#### [Task directions]
Every line of the material below should be copied exactly.

#### [Information supplied]
== Segment start ==

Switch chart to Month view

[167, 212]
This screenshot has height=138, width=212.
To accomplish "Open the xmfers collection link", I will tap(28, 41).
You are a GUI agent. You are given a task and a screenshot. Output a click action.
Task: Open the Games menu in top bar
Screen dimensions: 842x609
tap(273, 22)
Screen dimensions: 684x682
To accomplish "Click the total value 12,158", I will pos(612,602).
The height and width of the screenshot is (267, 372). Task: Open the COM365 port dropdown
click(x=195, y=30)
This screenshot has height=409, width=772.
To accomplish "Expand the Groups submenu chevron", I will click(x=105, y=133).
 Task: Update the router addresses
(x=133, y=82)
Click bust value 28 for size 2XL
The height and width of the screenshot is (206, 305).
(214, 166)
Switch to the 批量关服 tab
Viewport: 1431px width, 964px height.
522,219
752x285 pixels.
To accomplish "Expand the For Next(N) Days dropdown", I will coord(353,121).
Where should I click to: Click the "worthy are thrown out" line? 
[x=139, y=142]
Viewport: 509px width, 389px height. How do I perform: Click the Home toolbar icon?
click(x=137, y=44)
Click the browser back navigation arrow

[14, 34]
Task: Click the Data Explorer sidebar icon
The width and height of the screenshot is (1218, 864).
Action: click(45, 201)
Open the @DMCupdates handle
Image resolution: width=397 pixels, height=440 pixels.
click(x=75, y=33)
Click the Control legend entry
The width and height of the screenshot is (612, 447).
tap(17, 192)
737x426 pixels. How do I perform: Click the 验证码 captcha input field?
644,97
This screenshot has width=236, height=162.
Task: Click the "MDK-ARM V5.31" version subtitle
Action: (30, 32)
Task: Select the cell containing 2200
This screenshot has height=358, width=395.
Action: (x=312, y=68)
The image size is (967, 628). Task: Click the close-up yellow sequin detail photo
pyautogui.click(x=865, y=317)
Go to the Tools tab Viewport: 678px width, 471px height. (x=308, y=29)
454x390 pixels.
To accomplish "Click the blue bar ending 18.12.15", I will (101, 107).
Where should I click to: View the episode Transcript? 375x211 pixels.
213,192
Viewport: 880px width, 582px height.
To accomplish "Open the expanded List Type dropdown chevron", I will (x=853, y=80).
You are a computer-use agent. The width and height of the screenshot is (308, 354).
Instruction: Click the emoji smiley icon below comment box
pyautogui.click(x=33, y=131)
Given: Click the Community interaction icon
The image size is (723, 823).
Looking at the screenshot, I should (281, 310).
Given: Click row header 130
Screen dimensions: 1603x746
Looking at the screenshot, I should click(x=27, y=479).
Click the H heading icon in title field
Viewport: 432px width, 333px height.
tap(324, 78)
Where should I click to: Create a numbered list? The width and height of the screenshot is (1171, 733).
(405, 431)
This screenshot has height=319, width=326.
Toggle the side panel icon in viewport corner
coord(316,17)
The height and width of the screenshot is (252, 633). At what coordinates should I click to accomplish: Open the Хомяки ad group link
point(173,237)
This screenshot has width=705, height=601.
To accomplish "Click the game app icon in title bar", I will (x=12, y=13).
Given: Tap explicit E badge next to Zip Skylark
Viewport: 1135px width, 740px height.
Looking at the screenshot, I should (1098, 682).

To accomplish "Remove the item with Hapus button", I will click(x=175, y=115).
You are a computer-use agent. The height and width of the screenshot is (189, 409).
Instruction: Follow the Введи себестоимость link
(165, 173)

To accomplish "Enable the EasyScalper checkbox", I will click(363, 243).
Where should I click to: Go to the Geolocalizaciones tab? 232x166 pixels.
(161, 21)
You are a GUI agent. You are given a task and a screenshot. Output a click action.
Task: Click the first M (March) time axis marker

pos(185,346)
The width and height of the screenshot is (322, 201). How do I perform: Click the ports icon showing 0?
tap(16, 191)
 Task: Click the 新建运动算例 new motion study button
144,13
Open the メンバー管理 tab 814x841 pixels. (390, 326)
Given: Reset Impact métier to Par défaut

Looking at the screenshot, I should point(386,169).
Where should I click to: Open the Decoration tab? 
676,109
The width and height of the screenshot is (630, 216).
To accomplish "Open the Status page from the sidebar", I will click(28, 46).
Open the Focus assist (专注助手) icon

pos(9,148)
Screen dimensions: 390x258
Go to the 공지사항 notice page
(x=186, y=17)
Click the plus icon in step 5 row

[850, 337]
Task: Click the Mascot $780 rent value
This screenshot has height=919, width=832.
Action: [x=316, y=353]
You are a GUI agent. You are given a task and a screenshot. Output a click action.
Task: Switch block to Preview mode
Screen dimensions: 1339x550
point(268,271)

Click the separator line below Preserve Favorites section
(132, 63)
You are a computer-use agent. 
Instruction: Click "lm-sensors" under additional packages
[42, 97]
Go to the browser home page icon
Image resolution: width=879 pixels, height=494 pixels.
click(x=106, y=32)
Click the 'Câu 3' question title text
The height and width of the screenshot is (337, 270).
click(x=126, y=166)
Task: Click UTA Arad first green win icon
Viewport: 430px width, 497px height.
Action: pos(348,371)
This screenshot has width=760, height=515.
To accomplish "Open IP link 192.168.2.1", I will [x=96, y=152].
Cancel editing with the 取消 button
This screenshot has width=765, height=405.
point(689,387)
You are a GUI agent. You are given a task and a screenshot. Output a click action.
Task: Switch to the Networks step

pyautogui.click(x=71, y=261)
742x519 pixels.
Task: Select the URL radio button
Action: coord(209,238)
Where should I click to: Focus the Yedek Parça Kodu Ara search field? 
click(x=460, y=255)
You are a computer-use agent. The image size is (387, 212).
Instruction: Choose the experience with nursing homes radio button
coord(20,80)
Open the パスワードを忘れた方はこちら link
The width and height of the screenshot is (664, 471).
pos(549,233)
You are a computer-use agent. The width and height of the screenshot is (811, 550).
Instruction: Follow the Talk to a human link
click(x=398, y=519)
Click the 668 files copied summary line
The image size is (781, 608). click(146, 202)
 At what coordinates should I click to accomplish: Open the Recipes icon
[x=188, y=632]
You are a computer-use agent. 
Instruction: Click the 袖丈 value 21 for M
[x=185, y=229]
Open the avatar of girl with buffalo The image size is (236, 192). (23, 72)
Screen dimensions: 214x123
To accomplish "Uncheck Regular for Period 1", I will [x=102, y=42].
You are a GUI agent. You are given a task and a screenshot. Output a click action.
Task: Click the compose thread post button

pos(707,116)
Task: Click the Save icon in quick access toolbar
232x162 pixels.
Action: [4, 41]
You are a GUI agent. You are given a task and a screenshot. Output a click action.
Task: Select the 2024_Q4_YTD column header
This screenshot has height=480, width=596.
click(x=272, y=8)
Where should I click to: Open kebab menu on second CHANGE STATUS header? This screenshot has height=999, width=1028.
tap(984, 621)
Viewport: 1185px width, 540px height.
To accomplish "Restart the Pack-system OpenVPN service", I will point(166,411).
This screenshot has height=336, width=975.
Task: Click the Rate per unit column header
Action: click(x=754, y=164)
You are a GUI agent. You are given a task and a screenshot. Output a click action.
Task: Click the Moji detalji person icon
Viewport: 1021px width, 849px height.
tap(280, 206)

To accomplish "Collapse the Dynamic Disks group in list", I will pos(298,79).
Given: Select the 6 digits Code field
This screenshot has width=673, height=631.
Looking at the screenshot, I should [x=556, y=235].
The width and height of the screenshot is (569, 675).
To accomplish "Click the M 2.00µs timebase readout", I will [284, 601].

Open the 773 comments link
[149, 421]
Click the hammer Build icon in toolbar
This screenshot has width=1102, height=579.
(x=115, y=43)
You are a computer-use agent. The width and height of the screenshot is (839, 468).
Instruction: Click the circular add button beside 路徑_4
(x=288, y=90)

== Segment end ==

#### [Output of the exercise]
Switch chart to Month view

[167, 212]
This screenshot has height=138, width=212.
To accomplish "Open the xmfers collection link", I will tap(28, 41).
You are a GUI agent. You are given a task and a screenshot. Output a click action.
Task: Open the Games menu in top bar
Screen dimensions: 842x609
tap(273, 22)
Screen dimensions: 684x682
To accomplish "Click the total value 12,158", I will pos(612,602).
The height and width of the screenshot is (267, 372). Task: Open the COM365 port dropdown
click(x=195, y=30)
This screenshot has height=409, width=772.
To accomplish "Expand the Groups submenu chevron", I will click(x=105, y=133).
 Task: Update the router addresses
(x=133, y=82)
Click bust value 28 for size 2XL
The height and width of the screenshot is (206, 305).
(214, 166)
Switch to the 批量关服 tab
Viewport: 1431px width, 964px height.
522,219
752x285 pixels.
To accomplish "Expand the For Next(N) Days dropdown", I will coord(353,121).
Where should I click to: Click the "worthy are thrown out" line? 
[x=139, y=142]
Viewport: 509px width, 389px height. How do I perform: Click the Home toolbar icon?
click(x=137, y=44)
Click the browser back navigation arrow

[14, 34]
Task: Click the Data Explorer sidebar icon
The width and height of the screenshot is (1218, 864).
Action: click(45, 201)
Open the @DMCupdates handle
Image resolution: width=397 pixels, height=440 pixels.
click(x=75, y=33)
Click the Control legend entry
The width and height of the screenshot is (612, 447).
tap(17, 192)
737x426 pixels. How do I perform: Click the 验证码 captcha input field?
644,97
This screenshot has width=236, height=162.
Task: Click the "MDK-ARM V5.31" version subtitle
Action: (30, 32)
Task: Select the cell containing 2200
This screenshot has height=358, width=395.
Action: (x=312, y=68)
The image size is (967, 628). Task: Click the close-up yellow sequin detail photo
pyautogui.click(x=865, y=317)
Go to the Tools tab Viewport: 678px width, 471px height. (x=308, y=29)
454x390 pixels.
To accomplish "Click the blue bar ending 18.12.15", I will (101, 107).
Where should I click to: View the episode Transcript? 375x211 pixels.
213,192
Viewport: 880px width, 582px height.
To accomplish "Open the expanded List Type dropdown chevron", I will (x=853, y=80).
You are a computer-use agent. The width and height of the screenshot is (308, 354).
Instruction: Click the emoji smiley icon below comment box
pyautogui.click(x=33, y=131)
Given: Click the Community interaction icon
The image size is (723, 823).
Looking at the screenshot, I should (281, 310).
Given: Click row header 130
Screen dimensions: 1603x746
Looking at the screenshot, I should click(x=27, y=479).
Click the H heading icon in title field
Viewport: 432px width, 333px height.
tap(324, 78)
Where should I click to: Create a numbered list? The width and height of the screenshot is (1171, 733).
(405, 431)
This screenshot has height=319, width=326.
Toggle the side panel icon in viewport corner
coord(316,17)
The height and width of the screenshot is (252, 633). At what coordinates should I click to accomplish: Open the Хомяки ad group link
point(173,237)
This screenshot has width=705, height=601.
To accomplish "Click the game app icon in title bar", I will (x=12, y=13).
Given: Tap explicit E badge next to Zip Skylark
Viewport: 1135px width, 740px height.
Looking at the screenshot, I should (1098, 682).

To accomplish "Remove the item with Hapus button", I will click(x=175, y=115).
You are a computer-use agent. The height and width of the screenshot is (189, 409).
Instruction: Follow the Введи себестоимость link
(165, 173)

To accomplish "Enable the EasyScalper checkbox", I will click(363, 243).
Where should I click to: Go to the Geolocalizaciones tab? 232x166 pixels.
(161, 21)
You are a GUI agent. You are given a task and a screenshot. Output a click action.
Task: Click the first M (March) time axis marker

pos(185,346)
The width and height of the screenshot is (322, 201). How do I perform: Click the ports icon showing 0?
tap(16, 191)
 Task: Click the 新建运动算例 new motion study button
144,13
Open the メンバー管理 tab 814x841 pixels. (390, 326)
Given: Reset Impact métier to Par défaut

Looking at the screenshot, I should point(386,169).
Where should I click to: Open the Decoration tab? 
676,109
The width and height of the screenshot is (630, 216).
To accomplish "Open the Status page from the sidebar", I will click(28, 46).
Open the Focus assist (专注助手) icon

pos(9,148)
Screen dimensions: 390x258
Go to the 공지사항 notice page
(x=186, y=17)
Click the plus icon in step 5 row

[850, 337]
Task: Click the Mascot $780 rent value
This screenshot has height=919, width=832.
Action: [x=316, y=353]
You are a GUI agent. You are given a task and a screenshot. Output a click action.
Task: Switch block to Preview mode
Screen dimensions: 1339x550
point(268,271)

Click the separator line below Preserve Favorites section
(132, 63)
You are a computer-use agent. 
Instruction: Click "lm-sensors" under additional packages
[42, 97]
Go to the browser home page icon
Image resolution: width=879 pixels, height=494 pixels.
click(x=106, y=32)
Click the 'Câu 3' question title text
The height and width of the screenshot is (337, 270).
click(x=126, y=166)
Task: Click UTA Arad first green win icon
Viewport: 430px width, 497px height.
Action: pos(348,371)
This screenshot has width=760, height=515.
To accomplish "Open IP link 192.168.2.1", I will [x=96, y=152].
Cancel editing with the 取消 button
This screenshot has width=765, height=405.
point(689,387)
You are a GUI agent. You are given a task and a screenshot. Output a click action.
Task: Switch to the Networks step

pyautogui.click(x=71, y=261)
742x519 pixels.
Task: Select the URL radio button
Action: coord(209,238)
Where should I click to: Focus the Yedek Parça Kodu Ara search field? 
click(x=460, y=255)
You are a computer-use agent. The image size is (387, 212).
Instruction: Choose the experience with nursing homes radio button
coord(20,80)
Open the パスワードを忘れた方はこちら link
The width and height of the screenshot is (664, 471).
pos(549,233)
You are a computer-use agent. The width and height of the screenshot is (811, 550).
Instruction: Follow the Talk to a human link
click(x=398, y=519)
Click the 668 files copied summary line
The image size is (781, 608). click(146, 202)
 At what coordinates should I click to accomplish: Open the Recipes icon
[x=188, y=632]
You are a computer-use agent. 
Instruction: Click the 袖丈 value 21 for M
[x=185, y=229]
Open the avatar of girl with buffalo The image size is (236, 192). (23, 72)
Screen dimensions: 214x123
To accomplish "Uncheck Regular for Period 1", I will [x=102, y=42].
You are a GUI agent. You are given a task and a screenshot. Output a click action.
Task: Click the compose thread post button

pos(707,116)
Task: Click the Save icon in quick access toolbar
232x162 pixels.
Action: [4, 41]
You are a GUI agent. You are given a task and a screenshot. Output a click action.
Task: Select the 2024_Q4_YTD column header
This screenshot has height=480, width=596.
click(x=272, y=8)
Where should I click to: Open kebab menu on second CHANGE STATUS header? This screenshot has height=999, width=1028.
tap(984, 621)
Viewport: 1185px width, 540px height.
To accomplish "Restart the Pack-system OpenVPN service", I will point(166,411).
This screenshot has height=336, width=975.
Task: Click the Rate per unit column header
Action: click(x=754, y=164)
You are a GUI agent. You are given a task and a screenshot. Output a click action.
Task: Click the Moji detalji person icon
Viewport: 1021px width, 849px height.
tap(280, 206)

To accomplish "Collapse the Dynamic Disks group in list", I will pos(298,79).
Given: Select the 6 digits Code field
This screenshot has width=673, height=631.
Looking at the screenshot, I should [x=556, y=235].
The width and height of the screenshot is (569, 675).
To accomplish "Click the M 2.00µs timebase readout", I will [284, 601].

Open the 773 comments link
[149, 421]
Click the hammer Build icon in toolbar
This screenshot has width=1102, height=579.
(x=115, y=43)
You are a computer-use agent. The width and height of the screenshot is (839, 468).
Instruction: Click the circular add button beside 路徑_4
(x=288, y=90)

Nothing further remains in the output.